The objective of this exercise is to align goals. If you are working towards a future state with someone in any domain and desire success in that pursuit, this exercise will be for you.
Before I outline what we did, I want to highlight the tool and inspiration that I largely borrowed from when figuring out a model for how we were going to align our visions for the future. That tool is one I've mentioned before- the Daily Manifest, created by Jack Butcher of Visualize Value.
In short, the DM is a worksheet meant to be filled out daily. It helps users work towards far off goals, tracking daily measures of success along the way. On your first sheet, you will start off by setting a 90 day goal in each of three categories- Happiness, Money and Time. For each of the three, you'll then set a 30 day achievement to mark progress and one thing you plan to accomplish for the day that will bring you a step closer to each goal. I've spent a lot of time with the DM, well over 100 days actually. It’s for this reason that I played with adapting Butcher’s model as a tool for setting goals between 2 people.
Defining the Future
When we first sat down, we started by each filling out a separate 3 x 3 grid that looked something like this:
On one axis, we took the same three categories of time, money and happiness from the daily manifest, and individually thought of goals to apply for each on time scales of three years, one year and one month labeled on the other axis.

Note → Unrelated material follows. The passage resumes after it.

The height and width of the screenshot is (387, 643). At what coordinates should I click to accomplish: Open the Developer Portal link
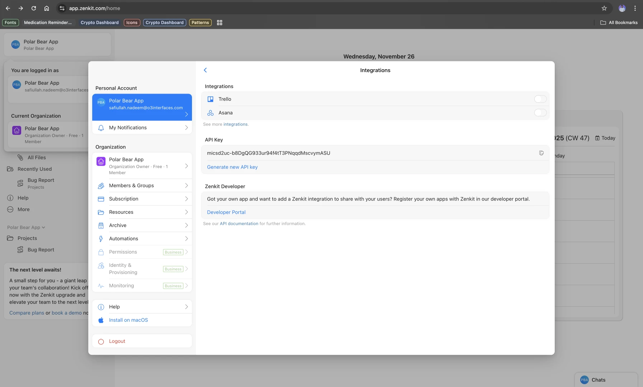pyautogui.click(x=226, y=212)
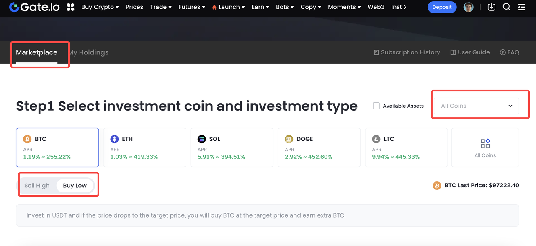The image size is (536, 246).
Task: Open the hamburger menu icon
Action: (522, 7)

We didn't do a whole lot of thinking together beforehand, so it was an interesting point of discussion afterwards as we talked with each other about how we each went about filling out our sheets of paper. For example, I started with the farthest off goals and worked my way down to the month out and my girlfriend did the opposite, but she started off creating mutual goals from the get go whereas I was filling out goals that were more self serving (Typical guy, surely?).
Present Your Vision
When we'd each completed our sheets, instead of jumping straight to comparing notes, we took a few minutes to present our individual charts before the other straight through. This gave each of us the opportunity to hold the other's full attention while outlining with full context how we envisioned the next few years playing out.

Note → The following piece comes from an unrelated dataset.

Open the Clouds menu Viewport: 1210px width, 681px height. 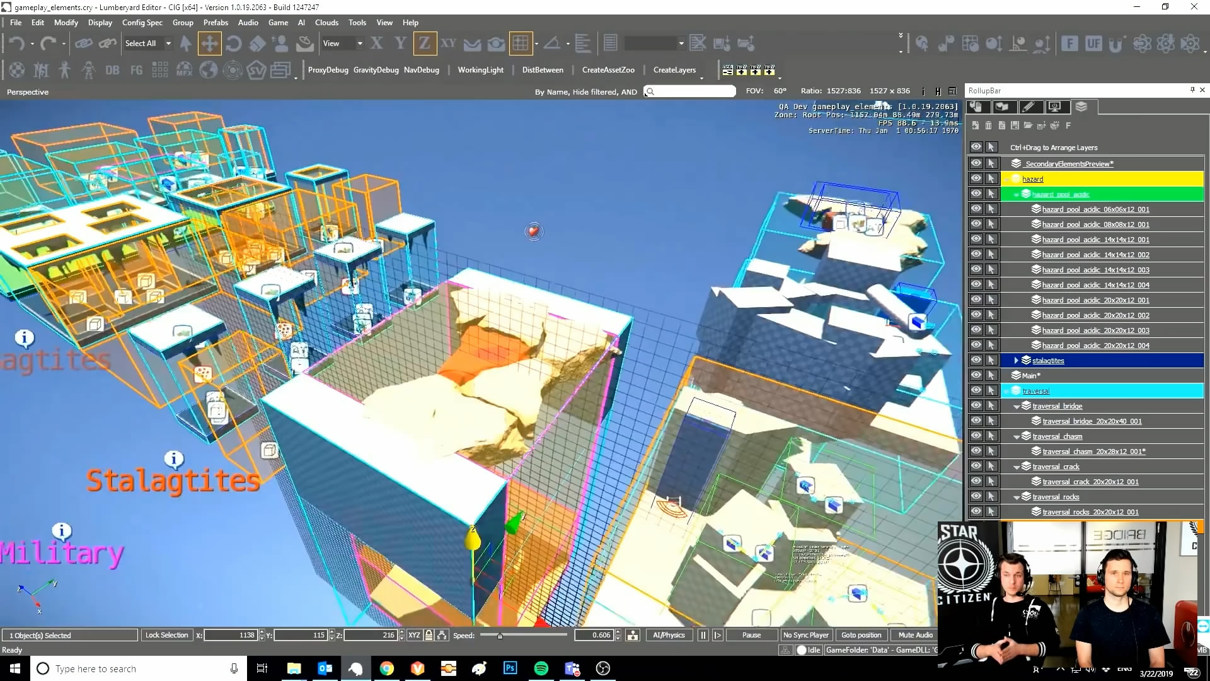click(x=326, y=22)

Listen, Listen, Listen. Don't let the gears in your head start turning for alignment just yet. The most valuable part of this step for us was deepening each other's understandings of our separate perspectives before coming back together to find common ground.
Create Something Together
Finally, we redrew the initial grid on a whiteboard.
This is where the bulk of our time was spent with easily 10-15 minutes discussing each of the nine categories, working our way from time first, then money, and ending with happiness. We let ourselves explore in full depth sidebar discussions that came up because who knows when we'd be on the subject again, always working our way back from the detour to determine our mutual goal.
Some squares were easier than others. The numerous nuances that hover around any goal, much less for three years out leaves a lot of ground to cover, but no matter how different your starting positions, look for that one thing in common and build towards each other from there. In no time, you'll find yourselves stepping back to look upon a blueprint you both believe in, for your path ahead together.
Censored, So I don't give away all our secrets. (:
The Cathartic Finish
Ours became a shared experience that we've continued to reference as time go by. There's a refreshed sense of clarity in our relationship which had progressed far past the 'Let's prolong this as much as we can' goal all relationships initially share. When this goal isn't shared, relationships inevitably fail, but in time, you may reach a point with a loved one or business partner where the goal of playing the broad, infinite game isn't good enough to promote longevity.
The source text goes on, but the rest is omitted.